Material for this exercise
===============

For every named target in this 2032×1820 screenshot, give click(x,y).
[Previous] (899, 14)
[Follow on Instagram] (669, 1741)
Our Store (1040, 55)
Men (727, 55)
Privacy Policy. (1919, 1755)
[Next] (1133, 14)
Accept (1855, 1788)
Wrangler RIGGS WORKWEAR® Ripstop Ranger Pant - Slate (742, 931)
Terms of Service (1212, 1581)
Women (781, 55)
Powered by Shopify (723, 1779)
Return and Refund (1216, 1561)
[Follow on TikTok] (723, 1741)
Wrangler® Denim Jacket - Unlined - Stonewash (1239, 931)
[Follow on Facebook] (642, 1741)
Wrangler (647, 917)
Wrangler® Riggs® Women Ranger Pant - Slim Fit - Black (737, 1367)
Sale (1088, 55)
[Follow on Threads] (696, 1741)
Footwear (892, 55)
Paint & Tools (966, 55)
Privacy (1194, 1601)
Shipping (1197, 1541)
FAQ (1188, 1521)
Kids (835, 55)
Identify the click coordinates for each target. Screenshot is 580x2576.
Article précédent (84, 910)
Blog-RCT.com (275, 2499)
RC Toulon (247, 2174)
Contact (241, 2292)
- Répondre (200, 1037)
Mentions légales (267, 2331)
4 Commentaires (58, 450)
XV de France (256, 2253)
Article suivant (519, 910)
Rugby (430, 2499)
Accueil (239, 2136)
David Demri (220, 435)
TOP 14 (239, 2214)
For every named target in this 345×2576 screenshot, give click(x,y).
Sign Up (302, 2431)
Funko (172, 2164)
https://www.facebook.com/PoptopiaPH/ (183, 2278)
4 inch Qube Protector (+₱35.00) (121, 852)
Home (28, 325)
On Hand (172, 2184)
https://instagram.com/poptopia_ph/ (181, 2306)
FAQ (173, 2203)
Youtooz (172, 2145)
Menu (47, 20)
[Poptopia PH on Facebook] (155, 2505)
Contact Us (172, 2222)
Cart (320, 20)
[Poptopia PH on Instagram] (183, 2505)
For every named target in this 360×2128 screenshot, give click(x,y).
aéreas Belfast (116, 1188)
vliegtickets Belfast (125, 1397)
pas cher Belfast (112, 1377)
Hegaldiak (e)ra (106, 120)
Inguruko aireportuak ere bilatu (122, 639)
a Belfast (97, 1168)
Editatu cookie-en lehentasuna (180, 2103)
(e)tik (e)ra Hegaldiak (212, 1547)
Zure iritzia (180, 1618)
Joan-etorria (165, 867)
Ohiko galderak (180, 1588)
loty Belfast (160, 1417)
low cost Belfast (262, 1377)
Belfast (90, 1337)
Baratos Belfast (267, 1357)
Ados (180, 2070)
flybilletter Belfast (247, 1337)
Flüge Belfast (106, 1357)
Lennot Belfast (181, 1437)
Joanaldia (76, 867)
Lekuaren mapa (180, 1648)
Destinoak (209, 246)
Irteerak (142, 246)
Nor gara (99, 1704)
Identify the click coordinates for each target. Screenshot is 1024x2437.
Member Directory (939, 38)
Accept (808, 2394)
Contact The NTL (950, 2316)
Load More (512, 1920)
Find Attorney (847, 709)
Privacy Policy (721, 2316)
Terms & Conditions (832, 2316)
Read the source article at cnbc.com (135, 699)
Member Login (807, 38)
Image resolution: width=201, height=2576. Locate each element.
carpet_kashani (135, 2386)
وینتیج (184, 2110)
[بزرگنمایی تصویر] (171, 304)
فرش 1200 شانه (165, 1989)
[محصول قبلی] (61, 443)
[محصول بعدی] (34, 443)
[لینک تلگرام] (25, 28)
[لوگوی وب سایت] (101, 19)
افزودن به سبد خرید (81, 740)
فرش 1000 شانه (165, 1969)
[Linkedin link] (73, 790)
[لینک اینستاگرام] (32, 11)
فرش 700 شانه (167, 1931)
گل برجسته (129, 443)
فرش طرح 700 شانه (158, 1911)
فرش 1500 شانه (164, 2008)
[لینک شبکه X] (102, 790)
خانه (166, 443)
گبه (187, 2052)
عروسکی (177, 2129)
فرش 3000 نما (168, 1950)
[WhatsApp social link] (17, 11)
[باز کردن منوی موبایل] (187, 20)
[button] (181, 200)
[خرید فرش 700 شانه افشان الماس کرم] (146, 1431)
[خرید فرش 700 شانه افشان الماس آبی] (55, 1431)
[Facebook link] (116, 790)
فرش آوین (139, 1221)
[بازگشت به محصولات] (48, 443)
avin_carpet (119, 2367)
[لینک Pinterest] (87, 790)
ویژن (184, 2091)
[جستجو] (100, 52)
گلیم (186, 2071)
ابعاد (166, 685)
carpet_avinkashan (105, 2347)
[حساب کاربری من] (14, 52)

===============

Nothing but the full listing, copied exactly, belongs in the answer.

For every named target in this 2032×1820 screenshot, give click(x,y).
[Previous] (899, 14)
[Follow on Instagram] (669, 1741)
Our Store (1040, 55)
Men (727, 55)
Privacy Policy. (1919, 1755)
[Next] (1133, 14)
Accept (1855, 1788)
Wrangler RIGGS WORKWEAR® Ripstop Ranger Pant - Slate (742, 931)
Terms of Service (1212, 1581)
Women (781, 55)
Powered by Shopify (723, 1779)
Return and Refund (1216, 1561)
[Follow on TikTok] (723, 1741)
Wrangler® Denim Jacket - Unlined - Stonewash (1239, 931)
[Follow on Facebook] (642, 1741)
Wrangler (647, 917)
Wrangler® Riggs® Women Ranger Pant - Slim Fit - Black (737, 1367)
Sale (1088, 55)
[Follow on Threads] (696, 1741)
Footwear (892, 55)
Paint & Tools (966, 55)
Privacy (1194, 1601)
Shipping (1197, 1541)
FAQ (1188, 1521)
Kids (835, 55)
Identify the click coordinates for each target. Screenshot is 580x2576.
Article précédent (84, 910)
Blog-RCT.com (275, 2499)
RC Toulon (247, 2174)
Contact (241, 2292)
- Répondre (200, 1037)
Mentions légales (267, 2331)
4 Commentaires (58, 450)
XV de France (256, 2253)
Article suivant (519, 910)
Rugby (430, 2499)
Accueil (239, 2136)
David Demri (220, 435)
TOP 14 (239, 2214)
For every named target in this 345×2576 screenshot, give click(x,y).
Sign Up (302, 2431)
Funko (172, 2164)
https://www.facebook.com/PoptopiaPH/ (183, 2278)
4 inch Qube Protector (+₱35.00) (121, 852)
Home (28, 325)
On Hand (172, 2184)
https://instagram.com/poptopia_ph/ (181, 2306)
FAQ (173, 2203)
Youtooz (172, 2145)
Menu (47, 20)
[Poptopia PH on Facebook] (155, 2505)
Contact Us (172, 2222)
Cart (320, 20)
[Poptopia PH on Instagram] (183, 2505)
For every named target in this 360×2128 screenshot, give click(x,y).
aéreas Belfast (116, 1188)
vliegtickets Belfast (125, 1397)
pas cher Belfast (112, 1377)
Hegaldiak (e)ra (106, 120)
Inguruko aireportuak ere bilatu (122, 639)
a Belfast (97, 1168)
Editatu cookie-en lehentasuna (180, 2103)
(e)tik (e)ra Hegaldiak (212, 1547)
Zure iritzia (180, 1618)
Joan-etorria (165, 867)
Ohiko galderak (180, 1588)
loty Belfast (160, 1417)
low cost Belfast (262, 1377)
Belfast (90, 1337)
Baratos Belfast (267, 1357)
Ados (180, 2070)
flybilletter Belfast (247, 1337)
Flüge Belfast (106, 1357)
Lennot Belfast (181, 1437)
Joanaldia (76, 867)
Lekuaren mapa (180, 1648)
Destinoak (209, 246)
Irteerak (142, 246)
Nor gara (99, 1704)
Identify the click coordinates for each target. Screenshot is 1024x2437.
Member Directory (939, 38)
Accept (808, 2394)
Contact The NTL (950, 2316)
Load More (512, 1920)
Find Attorney (847, 709)
Privacy Policy (721, 2316)
Terms & Conditions (832, 2316)
Read the source article at cnbc.com (135, 699)
Member Login (807, 38)
Image resolution: width=201, height=2576. Locate each element.
carpet_kashani (135, 2386)
وینتیج (184, 2110)
[بزرگنمایی تصویر] (171, 304)
فرش 1200 شانه (165, 1989)
[محصول قبلی] (61, 443)
[محصول بعدی] (34, 443)
[لینک تلگرام] (25, 28)
[لوگوی وب سایت] (101, 19)
افزودن به سبد خرید (81, 740)
فرش 1000 شانه (165, 1969)
[Linkedin link] (73, 790)
[لینک اینستاگرام] (32, 11)
فرش 700 شانه (167, 1931)
گل برجسته (129, 443)
فرش طرح 700 شانه (158, 1911)
فرش 1500 شانه (164, 2008)
[لینک شبکه X] (102, 790)
خانه (166, 443)
گبه (187, 2052)
عروسکی (177, 2129)
فرش 3000 نما (168, 1950)
[WhatsApp social link] (17, 11)
[باز کردن منوی موبایل] (187, 20)
[button] (181, 200)
[خرید فرش 700 شانه افشان الماس کرم] (146, 1431)
[خرید فرش 700 شانه افشان الماس آبی] (55, 1431)
[Facebook link] (116, 790)
فرش آوین (139, 1221)
[بازگشت به محصولات] (48, 443)
avin_carpet (119, 2367)
[لینک Pinterest] (87, 790)
ویژن (184, 2091)
[جستجو] (100, 52)
گلیم (186, 2071)
ابعاد (166, 685)
carpet_avinkashan (105, 2347)
[حساب کاربری من] (14, 52)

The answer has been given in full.